La Cour de cassation française avait déjà rendu le 6 février un arrêt qui dénie aux Etats étrangers le droit d’intenter une procédure en diffamation devant les tribunaux nationaux. L’arrêt rendu estimait « nécessaire dans une société démocratique » la « libre critique de l’action des Etats ou de leur politique ». Hassan II avait obtenu un jugement contre Le Monde en 1997 qui a valu à la France d’être condamnée en 2002 devant la CEDH. En 2015, le royaume avait poursuivi L’Obs dans l’affaire Moumni…


La Cour de cassation s’est réunie vendredi en assemblée plénière, sa formation la plus solennelle, pour examiner trois questions prioritaires de constitutionnalité (QPC) posées par le royaume chérifien.


Le Maroc a vu en 2017 et 2018 plusieurs de ses plaintes en diffamation jugées irrecevables au motif que le royaume, ne pouvant « être assimilé à un particulier », ne pouvait poursuivre en diffamation au titre de l’article 32 de la loi du 29 juillet 1881, qui « réprime la diffamation publique commise envers les particuliers ».


Ces plaintes visaient notamment des journalistes français et Zakaria Moumni, un boxeur qui a porté plainte en France pour « torture » contre Abdellatif Hammouchi, le patron du pôle sécuritaire DGSN-DGST, une affaire qui avait nourri une brouille diplomatique entre Paris et Rabat en 2014.


Pour les mêmes raisons, la justice française avait jugé irrecevable une plainte de l’Azerbaïdjan contre des journalistes français qui avaient qualifié cet État de « dictature » et son dirigeant de « despote ».


La Cour de cassation a donné raison aux avocats des journalistes et du boxeur, estimant que deux de ces questions étaient irrecevables pour des raisons de procédure et que la dernière QPC n’était « ni nouvelle ni sérieuse, et ne serait donc pas transmise au Conseil constitutionnel ».

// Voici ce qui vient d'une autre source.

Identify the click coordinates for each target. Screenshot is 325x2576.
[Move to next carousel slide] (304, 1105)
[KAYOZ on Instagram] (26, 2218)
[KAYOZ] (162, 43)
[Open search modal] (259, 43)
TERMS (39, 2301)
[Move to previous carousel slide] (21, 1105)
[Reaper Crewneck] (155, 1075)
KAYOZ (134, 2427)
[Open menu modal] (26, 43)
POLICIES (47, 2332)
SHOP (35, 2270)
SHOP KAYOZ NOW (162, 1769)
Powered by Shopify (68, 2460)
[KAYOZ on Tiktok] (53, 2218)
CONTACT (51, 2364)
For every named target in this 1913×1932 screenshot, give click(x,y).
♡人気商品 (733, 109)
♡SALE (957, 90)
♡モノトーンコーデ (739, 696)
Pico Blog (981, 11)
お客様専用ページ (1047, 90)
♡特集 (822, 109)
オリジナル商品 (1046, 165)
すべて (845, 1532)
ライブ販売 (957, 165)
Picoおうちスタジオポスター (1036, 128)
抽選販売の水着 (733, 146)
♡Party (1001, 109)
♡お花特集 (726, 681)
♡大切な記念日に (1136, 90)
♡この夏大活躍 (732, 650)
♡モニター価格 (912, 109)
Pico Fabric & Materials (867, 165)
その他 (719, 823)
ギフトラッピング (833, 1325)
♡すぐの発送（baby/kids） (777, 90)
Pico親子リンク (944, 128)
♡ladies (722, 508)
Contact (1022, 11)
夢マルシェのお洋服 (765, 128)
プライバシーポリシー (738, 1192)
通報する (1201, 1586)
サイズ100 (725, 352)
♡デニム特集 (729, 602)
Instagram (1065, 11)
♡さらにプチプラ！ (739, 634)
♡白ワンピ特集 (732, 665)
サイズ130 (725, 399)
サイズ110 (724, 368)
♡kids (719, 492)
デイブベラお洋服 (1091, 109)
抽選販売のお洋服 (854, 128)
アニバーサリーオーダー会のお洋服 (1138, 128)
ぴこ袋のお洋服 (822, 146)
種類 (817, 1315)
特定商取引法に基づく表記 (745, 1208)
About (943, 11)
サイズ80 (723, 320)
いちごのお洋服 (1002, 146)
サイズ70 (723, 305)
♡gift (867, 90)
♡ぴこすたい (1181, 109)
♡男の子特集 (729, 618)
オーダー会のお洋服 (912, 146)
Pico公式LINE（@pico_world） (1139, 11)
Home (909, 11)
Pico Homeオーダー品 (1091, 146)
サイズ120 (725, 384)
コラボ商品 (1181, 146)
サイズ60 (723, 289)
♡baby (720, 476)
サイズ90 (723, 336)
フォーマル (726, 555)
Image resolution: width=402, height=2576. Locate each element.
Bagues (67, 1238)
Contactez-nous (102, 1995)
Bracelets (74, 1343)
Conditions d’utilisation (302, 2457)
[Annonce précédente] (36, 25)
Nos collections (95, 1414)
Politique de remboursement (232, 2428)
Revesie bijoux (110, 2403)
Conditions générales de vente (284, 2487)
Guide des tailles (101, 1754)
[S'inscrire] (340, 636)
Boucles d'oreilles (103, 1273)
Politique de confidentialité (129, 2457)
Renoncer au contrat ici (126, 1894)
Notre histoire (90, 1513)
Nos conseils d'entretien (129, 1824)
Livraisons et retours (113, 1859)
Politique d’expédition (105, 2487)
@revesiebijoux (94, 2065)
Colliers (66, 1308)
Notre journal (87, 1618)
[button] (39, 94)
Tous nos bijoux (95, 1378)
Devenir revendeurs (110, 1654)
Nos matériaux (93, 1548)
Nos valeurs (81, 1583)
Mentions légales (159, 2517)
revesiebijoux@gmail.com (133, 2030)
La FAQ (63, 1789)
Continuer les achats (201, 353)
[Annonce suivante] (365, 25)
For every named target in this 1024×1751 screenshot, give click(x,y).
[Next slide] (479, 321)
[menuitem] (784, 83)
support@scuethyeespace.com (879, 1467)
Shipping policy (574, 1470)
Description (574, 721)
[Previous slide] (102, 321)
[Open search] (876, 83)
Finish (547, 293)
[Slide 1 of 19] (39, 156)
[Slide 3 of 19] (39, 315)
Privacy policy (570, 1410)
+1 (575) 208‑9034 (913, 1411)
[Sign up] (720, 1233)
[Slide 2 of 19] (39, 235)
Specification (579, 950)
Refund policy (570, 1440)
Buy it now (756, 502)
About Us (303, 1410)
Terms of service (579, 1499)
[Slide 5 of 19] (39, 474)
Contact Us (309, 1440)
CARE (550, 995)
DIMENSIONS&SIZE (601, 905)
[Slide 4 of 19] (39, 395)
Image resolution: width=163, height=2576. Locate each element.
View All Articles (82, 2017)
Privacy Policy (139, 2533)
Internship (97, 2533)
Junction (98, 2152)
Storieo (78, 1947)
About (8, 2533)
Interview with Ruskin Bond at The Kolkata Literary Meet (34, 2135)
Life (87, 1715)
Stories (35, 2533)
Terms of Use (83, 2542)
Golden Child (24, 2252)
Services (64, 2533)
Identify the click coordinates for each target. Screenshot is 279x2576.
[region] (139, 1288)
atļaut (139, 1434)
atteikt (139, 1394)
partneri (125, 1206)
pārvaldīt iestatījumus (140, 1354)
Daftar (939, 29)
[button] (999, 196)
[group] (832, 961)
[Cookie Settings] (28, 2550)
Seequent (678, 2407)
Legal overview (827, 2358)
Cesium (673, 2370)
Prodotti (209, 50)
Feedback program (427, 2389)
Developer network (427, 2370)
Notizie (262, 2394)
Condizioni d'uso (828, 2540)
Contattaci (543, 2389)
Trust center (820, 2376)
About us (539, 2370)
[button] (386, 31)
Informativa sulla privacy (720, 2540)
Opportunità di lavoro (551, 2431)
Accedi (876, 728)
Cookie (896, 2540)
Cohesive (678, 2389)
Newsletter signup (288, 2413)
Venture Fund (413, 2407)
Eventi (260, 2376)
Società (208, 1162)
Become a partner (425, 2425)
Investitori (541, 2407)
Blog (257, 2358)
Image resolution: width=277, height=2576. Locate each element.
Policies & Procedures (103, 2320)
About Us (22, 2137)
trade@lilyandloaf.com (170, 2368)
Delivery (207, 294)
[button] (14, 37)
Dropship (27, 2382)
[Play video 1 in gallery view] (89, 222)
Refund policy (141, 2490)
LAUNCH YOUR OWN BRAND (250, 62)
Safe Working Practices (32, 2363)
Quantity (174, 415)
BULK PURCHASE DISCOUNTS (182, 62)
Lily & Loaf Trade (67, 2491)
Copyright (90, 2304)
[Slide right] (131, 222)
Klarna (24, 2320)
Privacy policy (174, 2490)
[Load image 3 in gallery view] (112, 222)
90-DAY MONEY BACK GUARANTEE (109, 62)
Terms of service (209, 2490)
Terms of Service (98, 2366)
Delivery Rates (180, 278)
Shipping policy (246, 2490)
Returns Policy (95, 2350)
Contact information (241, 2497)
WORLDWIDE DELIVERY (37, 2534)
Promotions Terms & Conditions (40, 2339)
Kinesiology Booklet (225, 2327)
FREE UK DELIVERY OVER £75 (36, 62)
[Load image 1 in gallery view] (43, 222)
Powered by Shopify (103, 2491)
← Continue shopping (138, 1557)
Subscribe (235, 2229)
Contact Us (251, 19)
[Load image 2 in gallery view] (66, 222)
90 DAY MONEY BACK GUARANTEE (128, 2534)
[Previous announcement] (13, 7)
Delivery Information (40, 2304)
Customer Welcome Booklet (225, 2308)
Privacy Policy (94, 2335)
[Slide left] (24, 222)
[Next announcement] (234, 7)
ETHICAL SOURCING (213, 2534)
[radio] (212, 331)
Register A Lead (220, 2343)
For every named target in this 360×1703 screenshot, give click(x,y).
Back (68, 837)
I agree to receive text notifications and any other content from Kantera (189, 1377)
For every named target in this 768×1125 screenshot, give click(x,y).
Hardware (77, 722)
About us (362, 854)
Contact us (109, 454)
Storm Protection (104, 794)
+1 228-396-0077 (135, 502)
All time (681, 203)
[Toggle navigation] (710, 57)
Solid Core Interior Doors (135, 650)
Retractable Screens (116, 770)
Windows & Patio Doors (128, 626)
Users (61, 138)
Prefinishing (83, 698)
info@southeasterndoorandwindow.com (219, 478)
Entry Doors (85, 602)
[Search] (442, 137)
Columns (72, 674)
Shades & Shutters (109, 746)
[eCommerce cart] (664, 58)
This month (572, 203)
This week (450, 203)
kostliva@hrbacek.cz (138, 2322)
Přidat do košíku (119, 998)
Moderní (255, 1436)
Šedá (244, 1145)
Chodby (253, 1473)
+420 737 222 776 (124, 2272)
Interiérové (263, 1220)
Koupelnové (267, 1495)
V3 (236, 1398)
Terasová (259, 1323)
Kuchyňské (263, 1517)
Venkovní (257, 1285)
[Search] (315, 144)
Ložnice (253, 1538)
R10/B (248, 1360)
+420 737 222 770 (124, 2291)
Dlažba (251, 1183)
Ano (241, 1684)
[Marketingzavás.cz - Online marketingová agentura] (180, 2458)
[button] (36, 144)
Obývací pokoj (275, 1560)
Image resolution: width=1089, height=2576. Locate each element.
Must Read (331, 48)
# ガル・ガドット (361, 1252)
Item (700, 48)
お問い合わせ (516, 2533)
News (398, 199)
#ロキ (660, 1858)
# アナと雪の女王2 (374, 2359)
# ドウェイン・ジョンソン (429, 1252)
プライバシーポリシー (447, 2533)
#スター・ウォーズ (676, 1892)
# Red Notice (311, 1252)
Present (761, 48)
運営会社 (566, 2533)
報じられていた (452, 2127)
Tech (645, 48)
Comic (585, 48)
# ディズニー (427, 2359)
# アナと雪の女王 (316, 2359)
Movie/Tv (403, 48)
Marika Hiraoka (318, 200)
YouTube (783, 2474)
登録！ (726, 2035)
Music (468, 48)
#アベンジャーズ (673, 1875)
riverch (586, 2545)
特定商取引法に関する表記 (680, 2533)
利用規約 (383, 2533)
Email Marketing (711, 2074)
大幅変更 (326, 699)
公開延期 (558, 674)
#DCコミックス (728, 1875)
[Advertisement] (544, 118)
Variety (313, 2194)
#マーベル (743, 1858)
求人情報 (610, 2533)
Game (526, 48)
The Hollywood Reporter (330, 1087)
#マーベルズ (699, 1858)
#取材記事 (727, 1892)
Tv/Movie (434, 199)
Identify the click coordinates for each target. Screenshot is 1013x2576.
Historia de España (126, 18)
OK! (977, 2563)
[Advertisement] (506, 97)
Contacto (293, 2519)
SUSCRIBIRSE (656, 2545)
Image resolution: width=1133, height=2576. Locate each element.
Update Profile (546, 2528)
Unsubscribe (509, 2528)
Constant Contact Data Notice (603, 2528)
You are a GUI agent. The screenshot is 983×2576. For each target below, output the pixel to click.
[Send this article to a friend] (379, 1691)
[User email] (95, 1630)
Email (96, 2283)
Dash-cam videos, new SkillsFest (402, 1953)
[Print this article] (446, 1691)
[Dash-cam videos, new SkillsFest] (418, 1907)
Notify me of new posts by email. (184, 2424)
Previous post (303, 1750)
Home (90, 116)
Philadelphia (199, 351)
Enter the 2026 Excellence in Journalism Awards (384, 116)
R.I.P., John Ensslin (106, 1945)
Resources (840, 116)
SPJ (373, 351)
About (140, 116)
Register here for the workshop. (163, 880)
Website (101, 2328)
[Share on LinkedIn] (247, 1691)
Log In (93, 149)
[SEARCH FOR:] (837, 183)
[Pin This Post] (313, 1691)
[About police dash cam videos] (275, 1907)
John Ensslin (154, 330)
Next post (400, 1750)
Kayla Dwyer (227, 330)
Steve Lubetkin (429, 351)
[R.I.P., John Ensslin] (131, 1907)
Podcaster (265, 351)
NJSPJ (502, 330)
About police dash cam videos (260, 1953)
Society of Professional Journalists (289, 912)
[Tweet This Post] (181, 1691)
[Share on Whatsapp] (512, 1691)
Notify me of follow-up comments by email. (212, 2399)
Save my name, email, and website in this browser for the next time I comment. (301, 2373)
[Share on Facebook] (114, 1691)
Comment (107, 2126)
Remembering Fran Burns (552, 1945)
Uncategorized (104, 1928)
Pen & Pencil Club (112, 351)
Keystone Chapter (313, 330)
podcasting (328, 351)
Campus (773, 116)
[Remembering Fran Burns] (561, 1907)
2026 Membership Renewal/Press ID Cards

Une décision qui va faire jurisprudence

La haute juridiction estime qu’il n’y a pas de « différence de traitement entre l’Etat français et les Etats étrangers » dans les textes attaqués, la loi ne réprimant que la diffamation publique commise envers un particulier.


L’avocat du boxeur, Stéphane-Laurent Texier, a salué une décision qui va faire jurisprudence, la Cour ayant établi clairement « qu’aucun Etat, français ou étranger, ne pouvait, en tant qu’Etat, saisir de manière autonome les juridictions françaises » en matière de diffamation.


L’avocat des journalistes, Me Jean-Pierre Chevallier, a salué une décision conforme aux précédents arrêts de la Cour et qui consolide la défense de la liberté d’expression. Dans le cas contraire, a-t-il relevé, la Cour de cassation serait devenue « l’arbitre impossible de tous les Etats qui se seraient sentis mal aimés sous la plume de journalistes qui auraient été méchants ».


La Cour a par ailleurs renvoyé au 12 avril 2019 les débats au fond, dans le cadre d’un pourvoi du Maroc contre l’irrecevabilité de ses plaintes –  pourvoi qui a peu de chances de succès au vu des précédentes décisions dans ce dossier.